Conclusion
The applicant’s model was informed by plasma concentrations of OCA and conjugates
observed in subjects with varying degrees of hepatic impairment (relatively rich model
development dataset) and was able to generally capture OCA exposure observed in subjects
with normal hepatic function and with hepatic impairment (verification datasets). The applicant
also predicted plasma and liver exposures of CDCA in subjects with normal hepatic function
and in subjects with severe hepatic impairment (cholestasis and non-cholestasis).

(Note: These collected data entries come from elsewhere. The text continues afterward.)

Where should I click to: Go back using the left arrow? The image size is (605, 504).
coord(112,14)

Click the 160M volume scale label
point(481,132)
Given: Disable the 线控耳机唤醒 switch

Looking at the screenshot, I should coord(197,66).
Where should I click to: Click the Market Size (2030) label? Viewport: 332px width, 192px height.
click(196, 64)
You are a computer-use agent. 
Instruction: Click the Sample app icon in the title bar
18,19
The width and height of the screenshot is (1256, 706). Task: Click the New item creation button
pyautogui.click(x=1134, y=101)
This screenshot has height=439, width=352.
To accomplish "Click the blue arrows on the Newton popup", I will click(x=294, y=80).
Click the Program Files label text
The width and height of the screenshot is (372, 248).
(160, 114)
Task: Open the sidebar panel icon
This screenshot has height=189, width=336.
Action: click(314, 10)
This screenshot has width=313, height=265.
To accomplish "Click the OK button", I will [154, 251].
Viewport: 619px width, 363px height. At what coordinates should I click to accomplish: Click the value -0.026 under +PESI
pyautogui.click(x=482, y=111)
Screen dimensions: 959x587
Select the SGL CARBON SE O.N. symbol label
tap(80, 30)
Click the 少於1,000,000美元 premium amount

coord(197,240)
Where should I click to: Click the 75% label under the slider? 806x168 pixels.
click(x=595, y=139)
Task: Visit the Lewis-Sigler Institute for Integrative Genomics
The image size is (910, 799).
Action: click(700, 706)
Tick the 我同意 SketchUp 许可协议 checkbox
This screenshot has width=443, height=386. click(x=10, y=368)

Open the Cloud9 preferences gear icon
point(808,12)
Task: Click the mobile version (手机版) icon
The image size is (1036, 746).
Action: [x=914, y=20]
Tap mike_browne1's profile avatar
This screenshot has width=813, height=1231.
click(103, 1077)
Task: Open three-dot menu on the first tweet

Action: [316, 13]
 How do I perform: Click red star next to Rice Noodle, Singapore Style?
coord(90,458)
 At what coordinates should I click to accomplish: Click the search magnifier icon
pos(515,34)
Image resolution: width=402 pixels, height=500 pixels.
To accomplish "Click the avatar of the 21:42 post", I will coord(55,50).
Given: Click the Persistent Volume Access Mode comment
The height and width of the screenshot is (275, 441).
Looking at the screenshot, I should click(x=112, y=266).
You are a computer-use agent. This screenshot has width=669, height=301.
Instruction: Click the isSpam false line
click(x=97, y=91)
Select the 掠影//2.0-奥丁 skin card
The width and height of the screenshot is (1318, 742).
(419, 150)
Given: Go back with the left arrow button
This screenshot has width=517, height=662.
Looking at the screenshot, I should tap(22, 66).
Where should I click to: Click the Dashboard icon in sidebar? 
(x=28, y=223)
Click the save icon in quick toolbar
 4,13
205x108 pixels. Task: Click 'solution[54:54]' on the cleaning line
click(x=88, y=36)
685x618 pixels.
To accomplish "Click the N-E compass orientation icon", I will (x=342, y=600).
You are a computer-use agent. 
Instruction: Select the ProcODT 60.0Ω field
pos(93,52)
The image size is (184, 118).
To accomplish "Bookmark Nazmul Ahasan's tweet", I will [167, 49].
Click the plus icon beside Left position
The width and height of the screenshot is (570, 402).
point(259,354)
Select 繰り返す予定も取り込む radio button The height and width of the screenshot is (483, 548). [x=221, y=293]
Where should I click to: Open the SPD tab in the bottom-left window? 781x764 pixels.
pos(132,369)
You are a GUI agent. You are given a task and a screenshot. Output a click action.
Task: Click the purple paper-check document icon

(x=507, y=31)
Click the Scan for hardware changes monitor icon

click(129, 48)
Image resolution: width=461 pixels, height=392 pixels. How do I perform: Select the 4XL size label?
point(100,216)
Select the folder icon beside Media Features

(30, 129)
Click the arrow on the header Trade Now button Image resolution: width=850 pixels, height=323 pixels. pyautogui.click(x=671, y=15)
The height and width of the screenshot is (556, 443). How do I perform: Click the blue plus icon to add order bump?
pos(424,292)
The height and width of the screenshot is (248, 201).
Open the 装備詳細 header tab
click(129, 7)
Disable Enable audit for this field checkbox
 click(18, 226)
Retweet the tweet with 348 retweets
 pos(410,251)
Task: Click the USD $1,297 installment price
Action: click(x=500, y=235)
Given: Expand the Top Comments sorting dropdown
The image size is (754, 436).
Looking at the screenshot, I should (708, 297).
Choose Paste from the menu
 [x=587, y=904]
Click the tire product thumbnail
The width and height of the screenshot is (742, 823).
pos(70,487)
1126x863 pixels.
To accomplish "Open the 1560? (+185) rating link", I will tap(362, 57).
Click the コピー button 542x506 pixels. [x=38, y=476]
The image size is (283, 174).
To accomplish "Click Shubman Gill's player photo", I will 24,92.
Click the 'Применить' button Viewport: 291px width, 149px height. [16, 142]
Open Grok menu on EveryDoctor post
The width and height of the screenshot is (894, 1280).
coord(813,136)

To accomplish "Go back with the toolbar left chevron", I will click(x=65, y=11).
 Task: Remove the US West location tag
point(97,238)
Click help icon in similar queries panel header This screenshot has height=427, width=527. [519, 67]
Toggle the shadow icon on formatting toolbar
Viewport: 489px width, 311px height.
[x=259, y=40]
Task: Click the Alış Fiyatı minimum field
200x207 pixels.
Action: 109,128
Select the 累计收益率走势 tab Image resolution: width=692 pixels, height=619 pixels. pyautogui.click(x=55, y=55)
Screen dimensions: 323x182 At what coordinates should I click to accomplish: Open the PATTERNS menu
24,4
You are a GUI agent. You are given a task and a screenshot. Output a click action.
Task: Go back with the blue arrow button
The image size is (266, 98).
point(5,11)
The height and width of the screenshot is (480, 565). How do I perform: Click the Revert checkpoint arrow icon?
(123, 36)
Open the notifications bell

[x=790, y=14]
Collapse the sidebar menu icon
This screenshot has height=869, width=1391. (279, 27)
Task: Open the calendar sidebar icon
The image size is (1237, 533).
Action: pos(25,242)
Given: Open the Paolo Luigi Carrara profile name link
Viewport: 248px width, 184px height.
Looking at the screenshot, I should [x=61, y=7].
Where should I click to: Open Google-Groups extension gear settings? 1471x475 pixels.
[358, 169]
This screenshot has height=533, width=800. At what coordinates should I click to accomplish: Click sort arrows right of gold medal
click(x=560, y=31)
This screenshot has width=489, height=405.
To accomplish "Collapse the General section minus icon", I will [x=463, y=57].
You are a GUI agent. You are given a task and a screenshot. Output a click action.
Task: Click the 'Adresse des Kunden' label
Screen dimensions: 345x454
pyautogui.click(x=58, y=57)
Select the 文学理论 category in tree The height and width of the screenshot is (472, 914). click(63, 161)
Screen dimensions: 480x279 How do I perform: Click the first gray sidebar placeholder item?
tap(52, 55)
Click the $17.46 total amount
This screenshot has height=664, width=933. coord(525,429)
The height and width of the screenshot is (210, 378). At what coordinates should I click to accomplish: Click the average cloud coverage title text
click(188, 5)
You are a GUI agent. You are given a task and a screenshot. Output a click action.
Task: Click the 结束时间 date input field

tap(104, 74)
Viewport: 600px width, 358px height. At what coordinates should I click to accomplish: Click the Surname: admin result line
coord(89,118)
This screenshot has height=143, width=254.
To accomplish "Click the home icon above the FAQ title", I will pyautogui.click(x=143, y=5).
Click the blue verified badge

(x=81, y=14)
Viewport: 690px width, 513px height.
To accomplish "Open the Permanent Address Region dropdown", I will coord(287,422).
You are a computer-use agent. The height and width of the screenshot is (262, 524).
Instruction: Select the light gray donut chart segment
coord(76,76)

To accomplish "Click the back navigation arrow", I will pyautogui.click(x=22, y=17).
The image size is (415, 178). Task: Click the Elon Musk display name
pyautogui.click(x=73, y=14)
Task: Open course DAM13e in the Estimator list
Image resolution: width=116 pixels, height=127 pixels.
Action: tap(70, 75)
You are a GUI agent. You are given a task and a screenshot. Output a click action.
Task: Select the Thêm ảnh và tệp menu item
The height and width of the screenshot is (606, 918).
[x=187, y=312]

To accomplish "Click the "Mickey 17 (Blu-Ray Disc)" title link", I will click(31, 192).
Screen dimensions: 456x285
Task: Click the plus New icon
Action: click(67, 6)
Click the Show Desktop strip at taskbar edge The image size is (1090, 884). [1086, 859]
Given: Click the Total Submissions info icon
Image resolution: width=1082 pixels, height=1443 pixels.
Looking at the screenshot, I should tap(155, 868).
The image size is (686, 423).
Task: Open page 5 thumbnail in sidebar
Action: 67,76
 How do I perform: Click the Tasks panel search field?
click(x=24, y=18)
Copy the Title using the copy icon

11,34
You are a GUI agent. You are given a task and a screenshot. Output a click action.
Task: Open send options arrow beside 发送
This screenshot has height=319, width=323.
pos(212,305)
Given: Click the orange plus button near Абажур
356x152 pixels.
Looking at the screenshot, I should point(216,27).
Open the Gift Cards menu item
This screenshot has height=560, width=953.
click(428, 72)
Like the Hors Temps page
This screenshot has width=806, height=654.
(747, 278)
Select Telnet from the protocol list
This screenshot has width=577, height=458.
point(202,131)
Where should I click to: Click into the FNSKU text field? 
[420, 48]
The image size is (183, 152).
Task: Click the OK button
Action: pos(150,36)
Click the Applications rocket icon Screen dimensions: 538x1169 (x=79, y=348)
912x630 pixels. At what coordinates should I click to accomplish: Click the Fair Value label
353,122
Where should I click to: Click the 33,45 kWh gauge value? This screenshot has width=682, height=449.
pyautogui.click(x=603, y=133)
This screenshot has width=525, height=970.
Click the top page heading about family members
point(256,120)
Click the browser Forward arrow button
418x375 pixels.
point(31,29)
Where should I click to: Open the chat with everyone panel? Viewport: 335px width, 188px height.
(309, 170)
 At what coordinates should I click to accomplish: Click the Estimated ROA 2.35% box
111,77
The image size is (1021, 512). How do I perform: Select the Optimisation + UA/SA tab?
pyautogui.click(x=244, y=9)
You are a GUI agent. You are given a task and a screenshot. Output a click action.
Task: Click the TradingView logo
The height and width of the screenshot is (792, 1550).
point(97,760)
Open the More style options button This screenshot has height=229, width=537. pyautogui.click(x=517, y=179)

Despite
several limitations recognized for modeling of both OCA and CDCA and the lack of
predictability of PBPK for hepatic impairment [13], the applicant’s prediction of liver OCA
exposures using PBPK is considered useful in supporting dosing recommendations of OCA in
patients with hepatic impairment.
Although the magnitude of elevation in liver OCA concentrations in subjects with severe
hepatic impairment was predicted to be less than that in plasma concentrations, there were
significantly higher plasma OCA exposures in subjects with moderate and severe hepatic
impairment compared to patients with normal liver function. With the evidence of doseresponse
relationship for pruritus (and related discontinuations, see main text of Question Based
Review) and unknown relationship of plasma/liver exposures to pruritus, a conservative
approach of adjustment of starting dose in subjects with severe hepatic impairment to match
plasma exposures to those subjects with normal hepatic function, followed by subsequent uptitrations
of dose and dosing frequency, appears reasonable.